(Stored dataset items)
────────────────────────────────────────

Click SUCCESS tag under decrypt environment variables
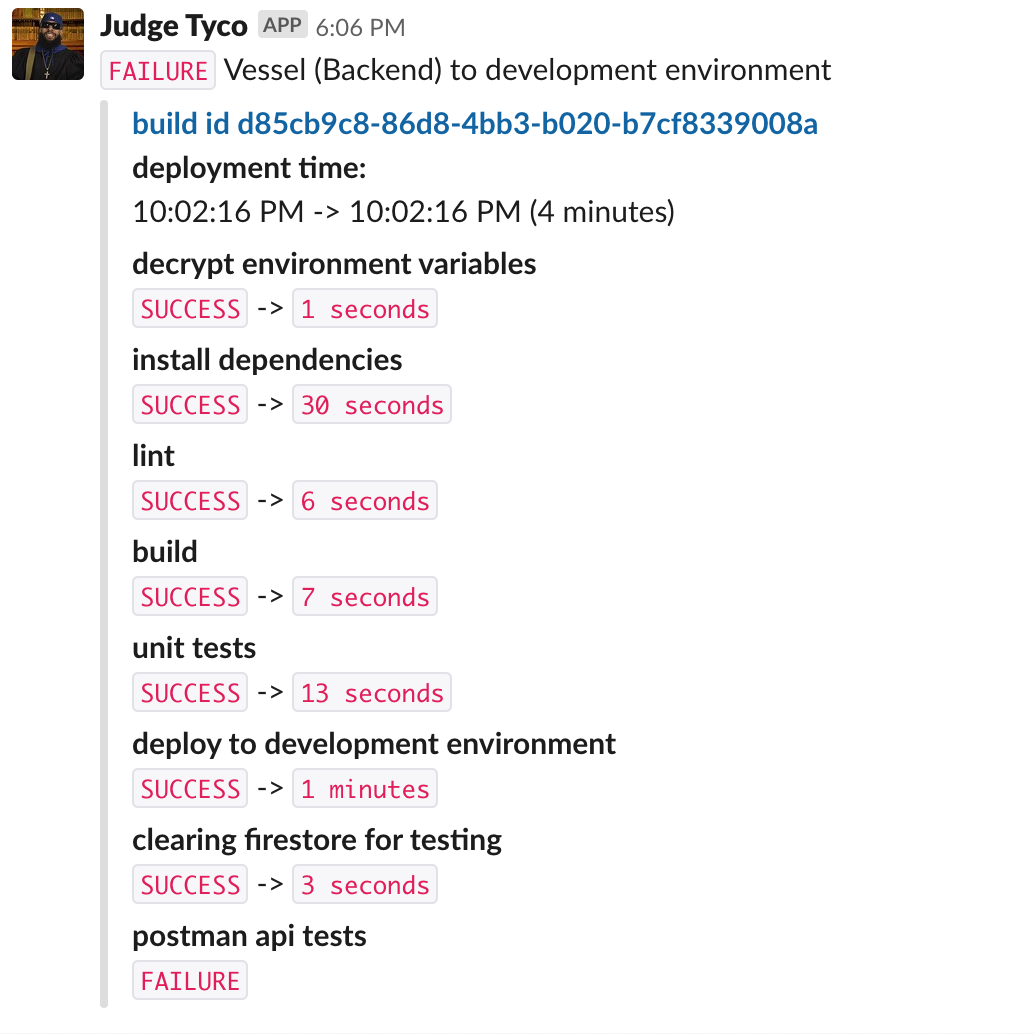The image size is (1034, 1034). coord(190,309)
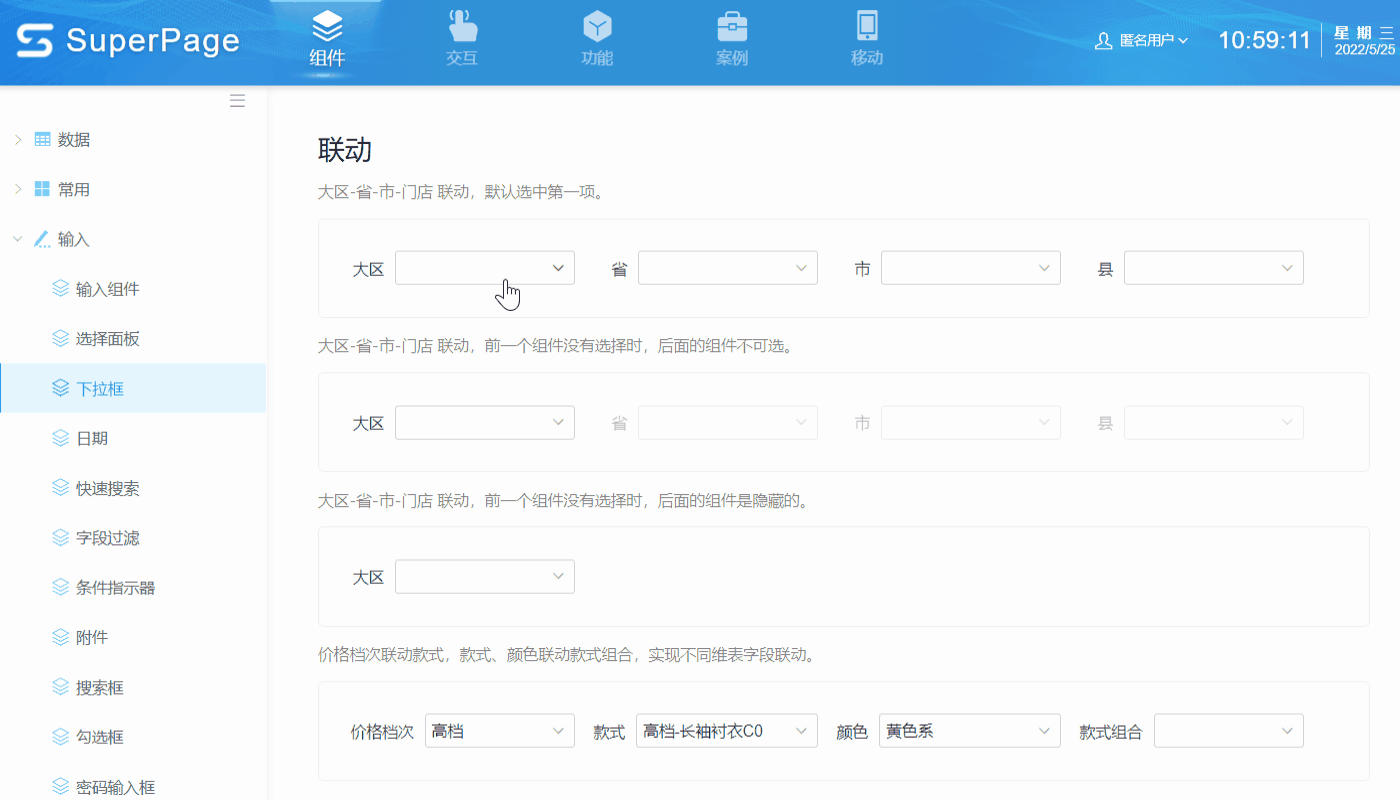
Task: Click the user silhouette icon near 匿名用户
Action: click(1103, 41)
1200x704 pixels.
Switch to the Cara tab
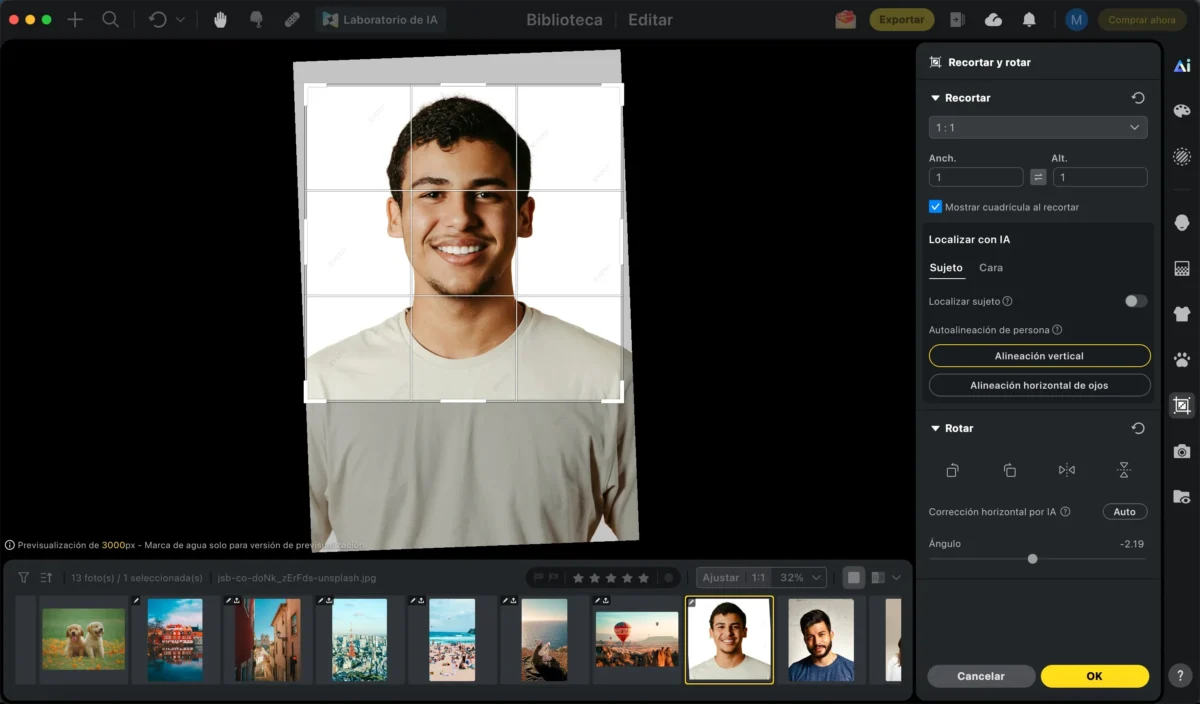[990, 268]
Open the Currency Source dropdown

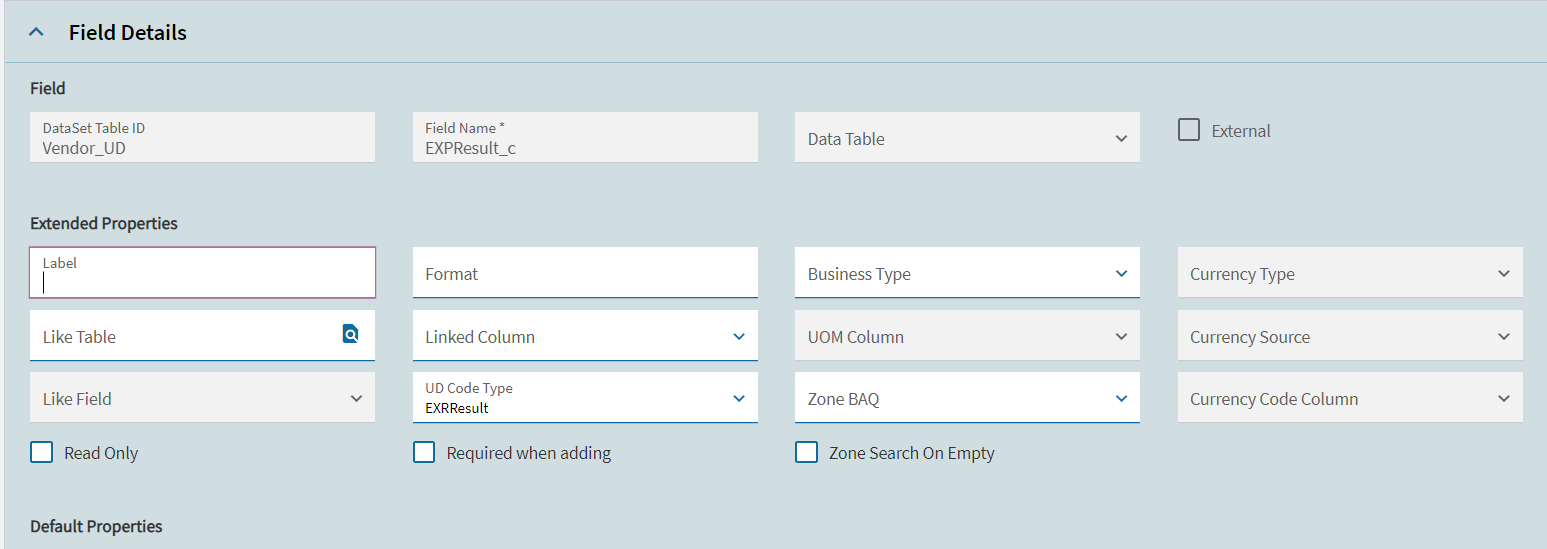pos(1350,336)
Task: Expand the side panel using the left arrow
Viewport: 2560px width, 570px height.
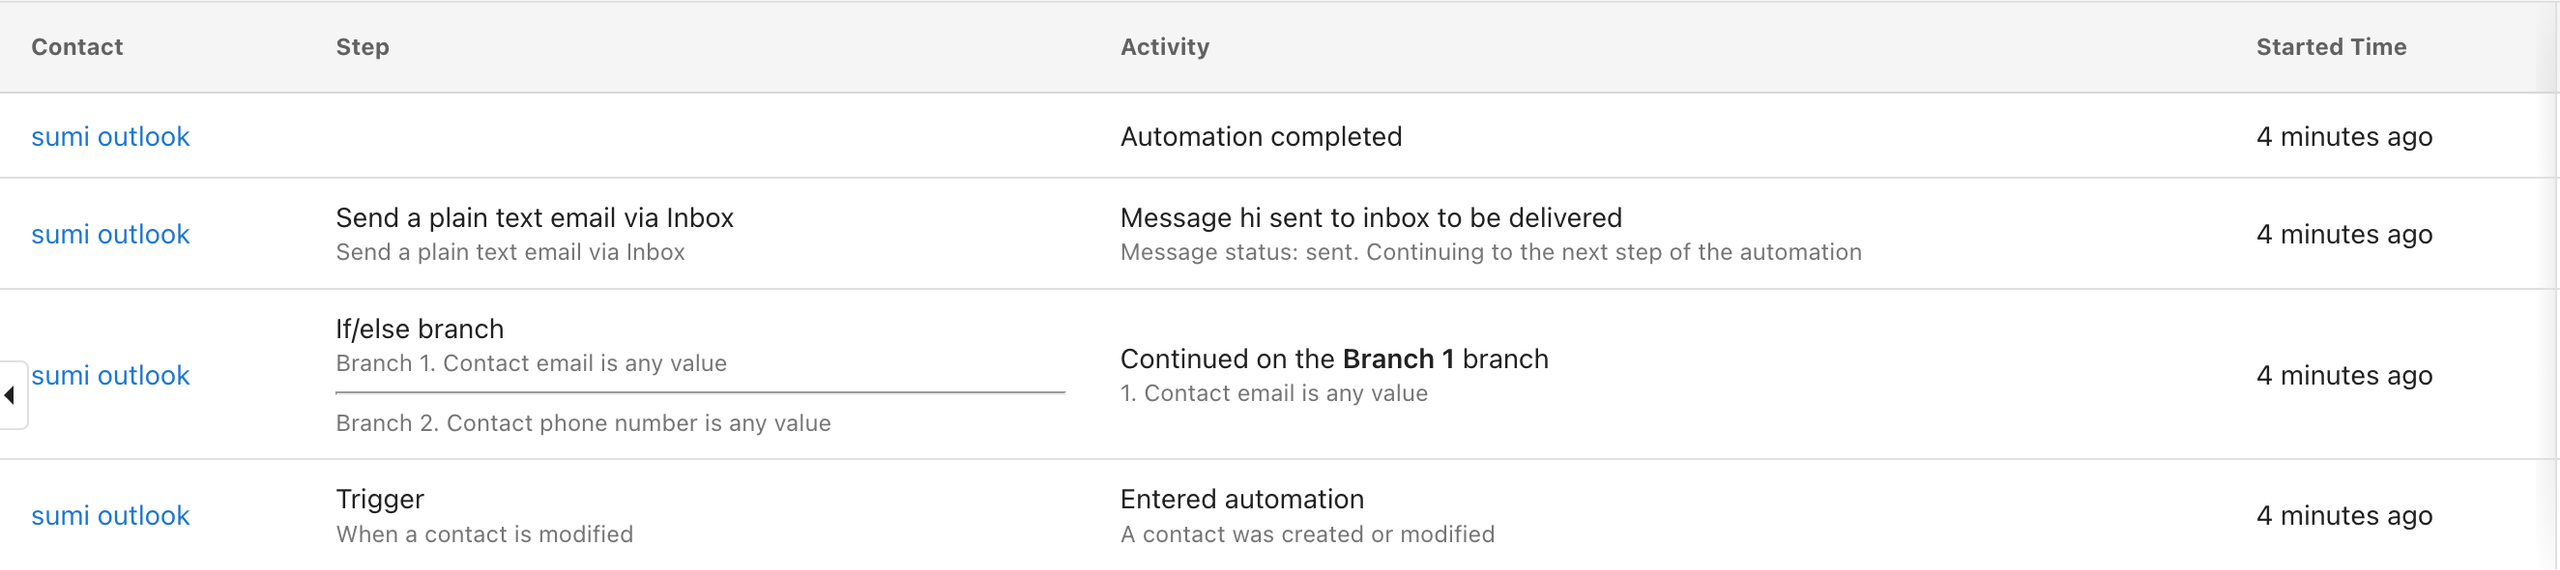Action: click(10, 395)
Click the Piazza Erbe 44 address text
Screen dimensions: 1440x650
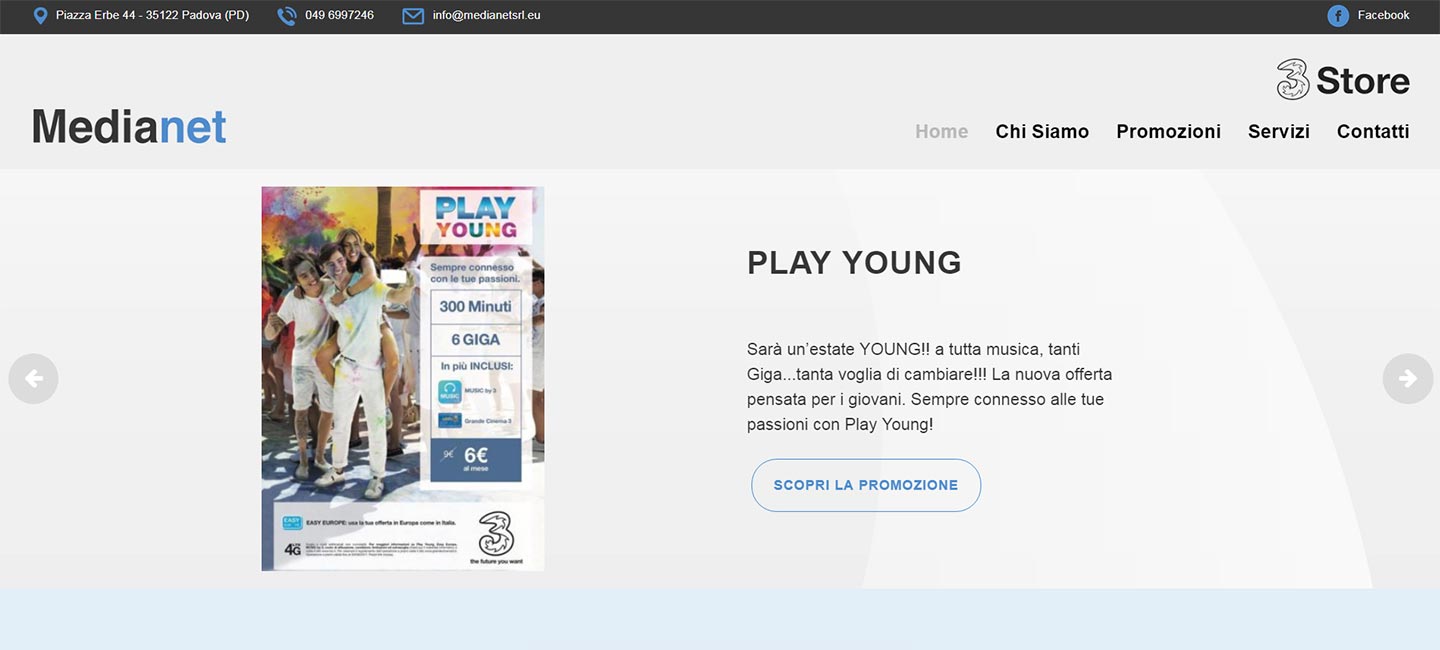(x=152, y=16)
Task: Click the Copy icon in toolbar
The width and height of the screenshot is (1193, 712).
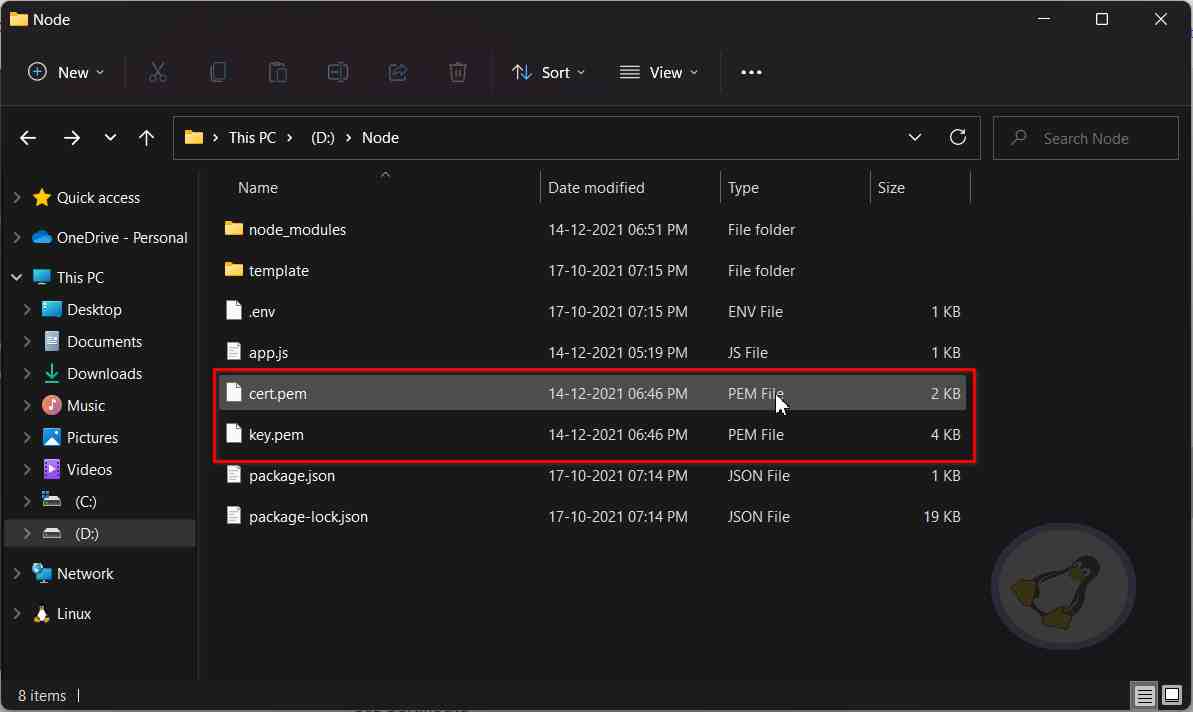Action: coord(217,72)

────────────────────────────────────────

### Task goal
Omit the pictures. Write out exactly the lines from the one containing "Task: Click the Copy icon in toolbar" through the last line of the entries, both of them included.

### Response to the exercise
Task: Click the Copy icon in toolbar
The width and height of the screenshot is (1193, 712).
Action: coord(217,72)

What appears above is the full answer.